▸ Directions for this task:
Please set down the records exactly, keeping every line.
Data to use START
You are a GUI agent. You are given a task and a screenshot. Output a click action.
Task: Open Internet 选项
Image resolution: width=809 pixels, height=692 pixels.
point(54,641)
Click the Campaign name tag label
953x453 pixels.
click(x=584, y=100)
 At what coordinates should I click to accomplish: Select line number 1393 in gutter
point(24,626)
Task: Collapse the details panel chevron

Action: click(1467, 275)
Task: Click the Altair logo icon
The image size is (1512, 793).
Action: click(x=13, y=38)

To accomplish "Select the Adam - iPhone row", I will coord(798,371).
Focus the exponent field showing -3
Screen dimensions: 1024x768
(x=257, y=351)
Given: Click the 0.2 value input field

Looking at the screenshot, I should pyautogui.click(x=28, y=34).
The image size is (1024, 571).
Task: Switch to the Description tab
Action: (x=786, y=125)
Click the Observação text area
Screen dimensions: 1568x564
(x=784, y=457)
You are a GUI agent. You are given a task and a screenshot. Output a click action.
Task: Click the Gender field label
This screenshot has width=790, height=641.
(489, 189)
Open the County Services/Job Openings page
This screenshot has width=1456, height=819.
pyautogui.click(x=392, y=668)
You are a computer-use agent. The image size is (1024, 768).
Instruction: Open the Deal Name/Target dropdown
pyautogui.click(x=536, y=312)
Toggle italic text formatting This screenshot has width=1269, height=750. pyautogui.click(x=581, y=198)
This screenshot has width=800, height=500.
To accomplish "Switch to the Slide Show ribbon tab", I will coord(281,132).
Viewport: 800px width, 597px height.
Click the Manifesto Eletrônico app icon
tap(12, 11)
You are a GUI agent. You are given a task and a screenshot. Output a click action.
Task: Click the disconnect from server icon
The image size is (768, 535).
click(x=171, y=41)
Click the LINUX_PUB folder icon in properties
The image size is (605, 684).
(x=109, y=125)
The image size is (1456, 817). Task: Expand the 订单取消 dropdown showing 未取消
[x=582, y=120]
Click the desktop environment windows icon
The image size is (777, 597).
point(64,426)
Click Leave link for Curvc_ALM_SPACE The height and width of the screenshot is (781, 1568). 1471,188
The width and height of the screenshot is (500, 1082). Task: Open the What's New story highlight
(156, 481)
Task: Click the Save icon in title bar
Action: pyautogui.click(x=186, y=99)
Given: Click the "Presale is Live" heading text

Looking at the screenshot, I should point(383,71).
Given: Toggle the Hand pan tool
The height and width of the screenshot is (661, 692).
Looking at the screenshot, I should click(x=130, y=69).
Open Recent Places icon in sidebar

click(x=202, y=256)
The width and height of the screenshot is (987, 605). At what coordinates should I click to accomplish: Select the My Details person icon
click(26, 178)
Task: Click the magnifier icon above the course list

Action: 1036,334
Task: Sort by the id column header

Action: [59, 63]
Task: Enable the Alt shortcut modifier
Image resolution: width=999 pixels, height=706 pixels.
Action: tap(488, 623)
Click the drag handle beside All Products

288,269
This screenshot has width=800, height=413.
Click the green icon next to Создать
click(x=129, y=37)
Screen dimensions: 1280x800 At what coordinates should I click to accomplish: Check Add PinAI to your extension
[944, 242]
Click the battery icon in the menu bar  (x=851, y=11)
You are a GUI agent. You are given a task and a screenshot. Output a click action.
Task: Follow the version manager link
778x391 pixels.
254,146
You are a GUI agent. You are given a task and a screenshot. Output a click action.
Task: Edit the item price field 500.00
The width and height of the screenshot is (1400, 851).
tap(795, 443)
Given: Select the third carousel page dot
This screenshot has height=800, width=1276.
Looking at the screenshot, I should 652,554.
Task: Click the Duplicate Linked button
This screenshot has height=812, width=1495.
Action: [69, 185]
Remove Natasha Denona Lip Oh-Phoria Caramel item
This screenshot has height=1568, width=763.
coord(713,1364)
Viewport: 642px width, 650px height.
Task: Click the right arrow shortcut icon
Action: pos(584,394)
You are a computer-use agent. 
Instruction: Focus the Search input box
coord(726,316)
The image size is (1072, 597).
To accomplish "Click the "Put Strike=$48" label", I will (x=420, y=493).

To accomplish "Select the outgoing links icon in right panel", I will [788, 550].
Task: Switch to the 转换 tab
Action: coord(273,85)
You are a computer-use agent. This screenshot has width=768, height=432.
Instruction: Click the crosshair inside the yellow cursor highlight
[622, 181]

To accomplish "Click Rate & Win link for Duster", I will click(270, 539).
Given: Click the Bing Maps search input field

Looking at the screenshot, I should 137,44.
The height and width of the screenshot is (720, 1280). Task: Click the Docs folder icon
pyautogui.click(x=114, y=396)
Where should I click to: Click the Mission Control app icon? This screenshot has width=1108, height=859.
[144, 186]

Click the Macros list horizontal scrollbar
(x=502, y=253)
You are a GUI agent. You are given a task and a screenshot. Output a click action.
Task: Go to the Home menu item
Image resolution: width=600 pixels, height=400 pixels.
Data to use END
▸ Response to this exercise:
You are a GUI agent. You are given a task and a screenshot. Output a click action.
Task: Open Internet 选项
Image resolution: width=809 pixels, height=692 pixels.
point(54,641)
Click the Campaign name tag label
953x453 pixels.
click(x=584, y=100)
 At what coordinates should I click to accomplish: Select line number 1393 in gutter
point(24,626)
Task: Collapse the details panel chevron

Action: click(1467, 275)
Task: Click the Altair logo icon
The image size is (1512, 793).
Action: click(x=13, y=38)

To accomplish "Select the Adam - iPhone row", I will coord(798,371).
Focus the exponent field showing -3
Screen dimensions: 1024x768
(x=257, y=351)
Given: Click the 0.2 value input field

Looking at the screenshot, I should pyautogui.click(x=28, y=34).
The image size is (1024, 571).
Task: Switch to the Description tab
Action: (x=786, y=125)
Click the Observação text area
Screen dimensions: 1568x564
(x=784, y=457)
You are a GUI agent. You are given a task and a screenshot. Output a click action.
Task: Click the Gender field label
This screenshot has width=790, height=641.
(489, 189)
Open the County Services/Job Openings page
This screenshot has width=1456, height=819.
pyautogui.click(x=392, y=668)
You are a computer-use agent. The image size is (1024, 768).
Instruction: Open the Deal Name/Target dropdown
pyautogui.click(x=536, y=312)
Toggle italic text formatting This screenshot has width=1269, height=750. pyautogui.click(x=581, y=198)
This screenshot has width=800, height=500.
To accomplish "Switch to the Slide Show ribbon tab", I will coord(281,132).
Viewport: 800px width, 597px height.
Click the Manifesto Eletrônico app icon
tap(12, 11)
You are a GUI agent. You are given a task and a screenshot. Output a click action.
Task: Click the disconnect from server icon
The image size is (768, 535).
click(x=171, y=41)
Click the LINUX_PUB folder icon in properties
The image size is (605, 684).
(x=109, y=125)
The image size is (1456, 817). Task: Expand the 订单取消 dropdown showing 未取消
[x=582, y=120]
Click the desktop environment windows icon
The image size is (777, 597).
point(64,426)
Click Leave link for Curvc_ALM_SPACE The height and width of the screenshot is (781, 1568). 1471,188
The width and height of the screenshot is (500, 1082). Task: Open the What's New story highlight
(156, 481)
Task: Click the Save icon in title bar
Action: pyautogui.click(x=186, y=99)
Given: Click the "Presale is Live" heading text

Looking at the screenshot, I should point(383,71).
Given: Toggle the Hand pan tool
The height and width of the screenshot is (661, 692).
Looking at the screenshot, I should click(x=130, y=69).
Open Recent Places icon in sidebar

click(x=202, y=256)
The width and height of the screenshot is (987, 605). At what coordinates should I click to accomplish: Select the My Details person icon
click(26, 178)
Task: Click the magnifier icon above the course list

Action: 1036,334
Task: Sort by the id column header

Action: [59, 63]
Task: Enable the Alt shortcut modifier
Image resolution: width=999 pixels, height=706 pixels.
Action: tap(488, 623)
Click the drag handle beside All Products

288,269
This screenshot has width=800, height=413.
Click the green icon next to Создать
click(x=129, y=37)
Screen dimensions: 1280x800 At what coordinates should I click to accomplish: Check Add PinAI to your extension
[944, 242]
Click the battery icon in the menu bar  (x=851, y=11)
You are a GUI agent. You are given a task and a screenshot. Output a click action.
Task: Follow the version manager link
778x391 pixels.
254,146
You are a GUI agent. You are given a task and a screenshot. Output a click action.
Task: Edit the item price field 500.00
The width and height of the screenshot is (1400, 851).
tap(795, 443)
Given: Select the third carousel page dot
This screenshot has height=800, width=1276.
Looking at the screenshot, I should 652,554.
Task: Click the Duplicate Linked button
This screenshot has height=812, width=1495.
Action: [69, 185]
Remove Natasha Denona Lip Oh-Phoria Caramel item
This screenshot has height=1568, width=763.
coord(713,1364)
Viewport: 642px width, 650px height.
Task: Click the right arrow shortcut icon
Action: pos(584,394)
You are a computer-use agent. 
Instruction: Focus the Search input box
coord(726,316)
The image size is (1072, 597).
To accomplish "Click the "Put Strike=$48" label", I will (x=420, y=493).

To accomplish "Select the outgoing links icon in right panel", I will [788, 550].
Task: Switch to the 转换 tab
Action: coord(273,85)
You are a computer-use agent. This screenshot has width=768, height=432.
Instruction: Click the crosshair inside the yellow cursor highlight
[622, 181]

To accomplish "Click Rate & Win link for Duster", I will click(270, 539).
Given: Click the Bing Maps search input field

Looking at the screenshot, I should 137,44.
The height and width of the screenshot is (720, 1280). Task: Click the Docs folder icon
pyautogui.click(x=114, y=396)
Where should I click to: Click the Mission Control app icon? This screenshot has width=1108, height=859.
[144, 186]

Click the Macros list horizontal scrollbar
(x=502, y=253)
You are a GUI agent. You are given a task and a screenshot. Output a click action.
Task: Go to the Home menu item
Image resolution: width=600 pixels, height=400 pixels.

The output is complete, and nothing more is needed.